The only real bummer with this falls was the presence of insane amounts of graffiti and litter all throughout the hike (you might have guessed this already from looking at the photos on this page). Although I’ve seen such poor displays of respect for Nature in places like Eaton Canyon Falls and Hermit Falls among others, I think this one by far took home the crown for the most trashed waterfall that we’ve been to so far in the Southland.
It’s really sad that such a beautiful place like this can degenerate into something you’d expect to see in the Hood, but I guess it goes to show you how fragile Nature can be, and how easy it is to ruin a good thing when you let it. I personally hope the San Bernardino Forest Service can do something about it, but I wonder how resource-limited the National Forest Service is, especially when it’s close enough to the foothill cities like Rancho Cucamonga to allow urban blight to creep in and constantly put pressure on the resources necessary to enforce rules and clean up the mess that’s here.
The adventure started after parking the car in one of the pullouts in the area around the confluence of Middle Fork and South Fork of Lytle Creek (see directions below). Once we got out of the car and scrambled down towards the banks of Lytle Creek, we then had to look for a place to cross that creek in order to access the wash on the other side. On my first visit here, the creek had high flow so I thought it was treacherous enough to employ river crossing techniques seen in survival shows (or at least be willing to turn back if the creek was deeper than my thighs). By river crossing techniques, I meant that I had to look for the widest part of the creek or river, unhook the waist belt of my pack, face upstream, and use a stick for added balance. For added comfort (and to prevent ruining my hiking boots), I actually crossed Lytle Creek in Keens and then changed into hiking boots once I got past the creek crossing.
However, on a second visit four years later (in the midst of a multi-year drought throughout California), Lytle Creek was easily crossed by the whole family (with only our daughter requiring a little bit of assistance) while staying relatively dry. It even seemed like some folks placed fallen trees or logs (and even a plank) that traversed part of the creek to make the crossing easier. On that second visit, there was no change of shoes necessary.

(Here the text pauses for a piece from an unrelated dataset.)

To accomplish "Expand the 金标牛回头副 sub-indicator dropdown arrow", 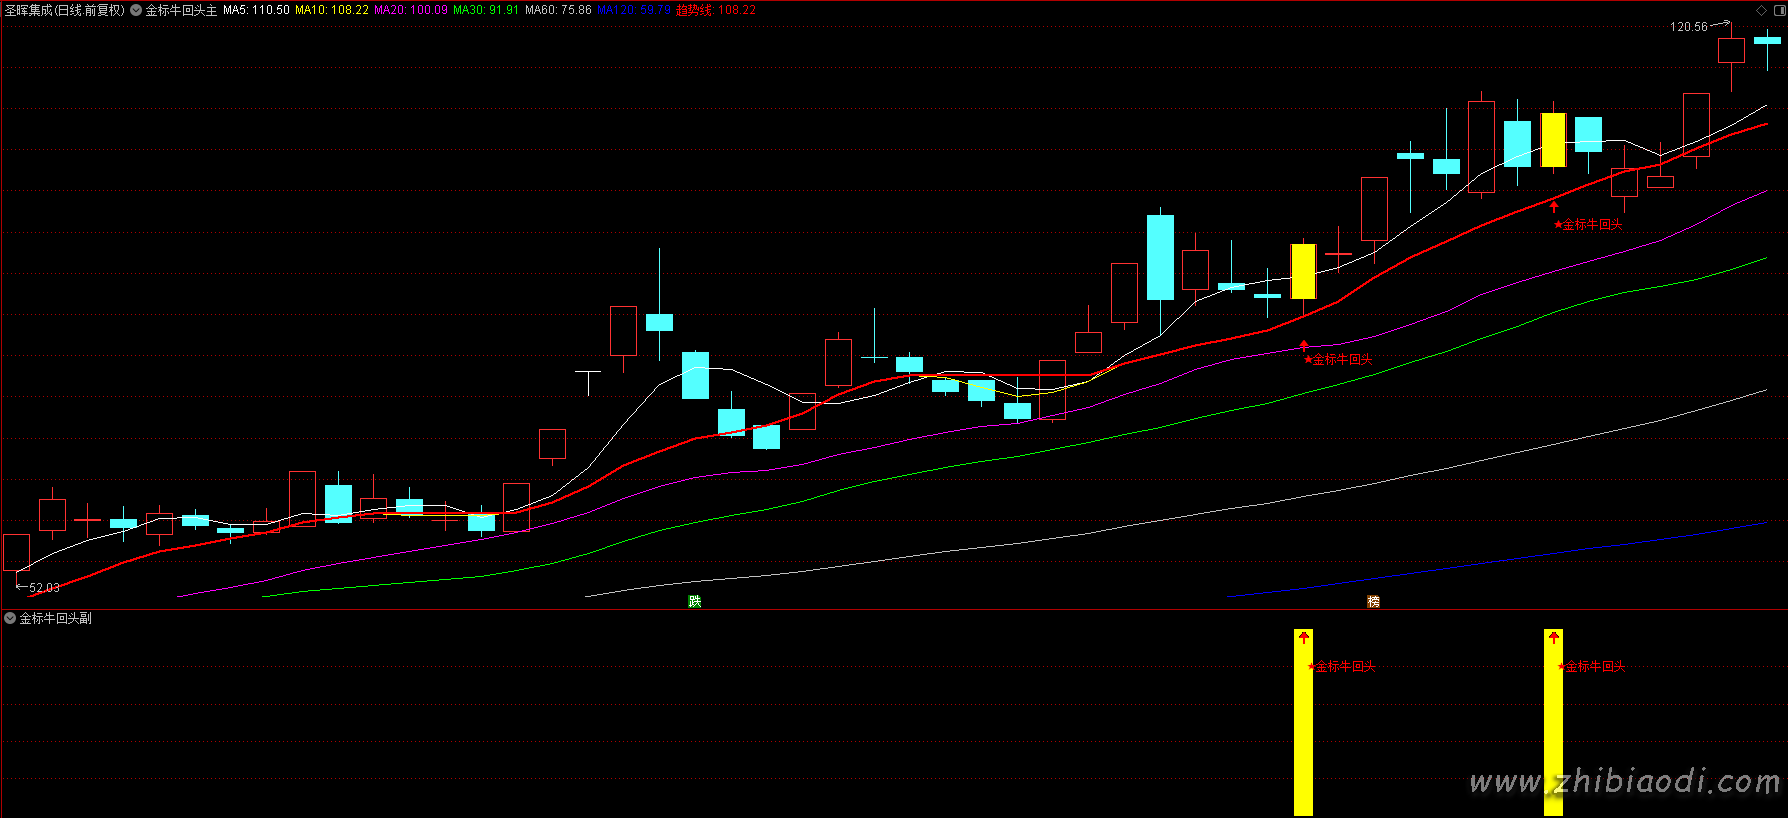I will (10, 618).
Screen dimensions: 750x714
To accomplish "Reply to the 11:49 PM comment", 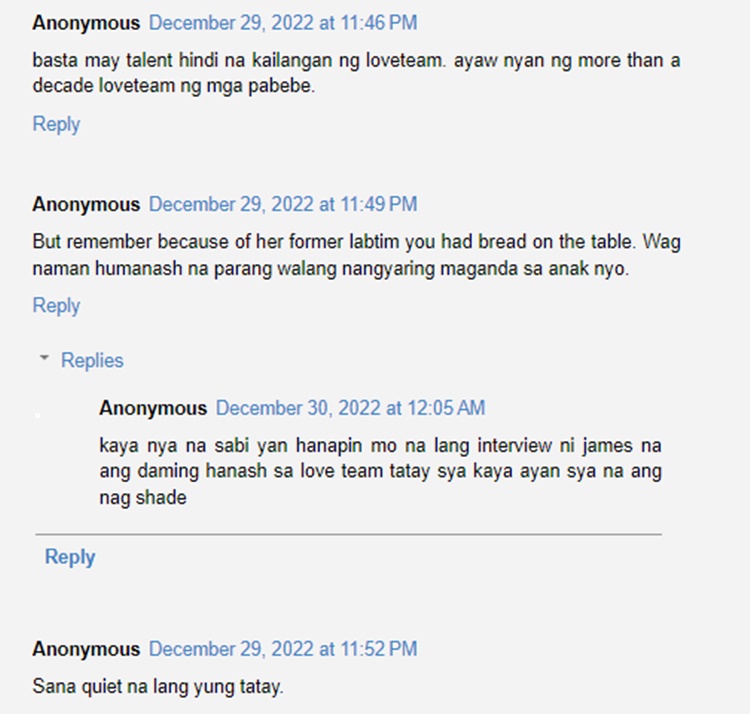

Anyways, the hiking boots were definitely needed because the next phase of the adventure involved walking a wide and bouldery wash. It was here that the thought of twisting an ankle did cross our minds, even though we were wearing proper footwear.
So while in the wash, we made a beeline for the south (left) wall of the South Fork of Lytle Creek. We did this because the waterfall “trail” itself lacked any signage indicating its presence, and the south wall was the nearest wall after the creek crossing, which served as sort of a trail guide for us since we knew that we had to leave the wash on this side at some point (roughly a half-mile or so from the creek crossing). Without the wall serving as our trail guide, we potentially could have missed the part of the trail that left the very wide and bouldery wash.
Of course hugging the south wall of the wash (it was mostly in shade during the Winter morning but less so in the Spring) was a bit of a mixed bag in terms of uneven footing and some moments of relief by being relatively flat. However, it turned out that there were more flatter and less rockier informal footpaths closer to the other side of the wash (closer to the campgrounds) then ultimately towards the middle of the wash.
Thus, we figured that on a first visit, hugging the south wall might be the easier thing to do even though the hiking might be slower going. But on the return, hiking the flatter and more sun-exposed trails of use within the wash would make for a quicker exit.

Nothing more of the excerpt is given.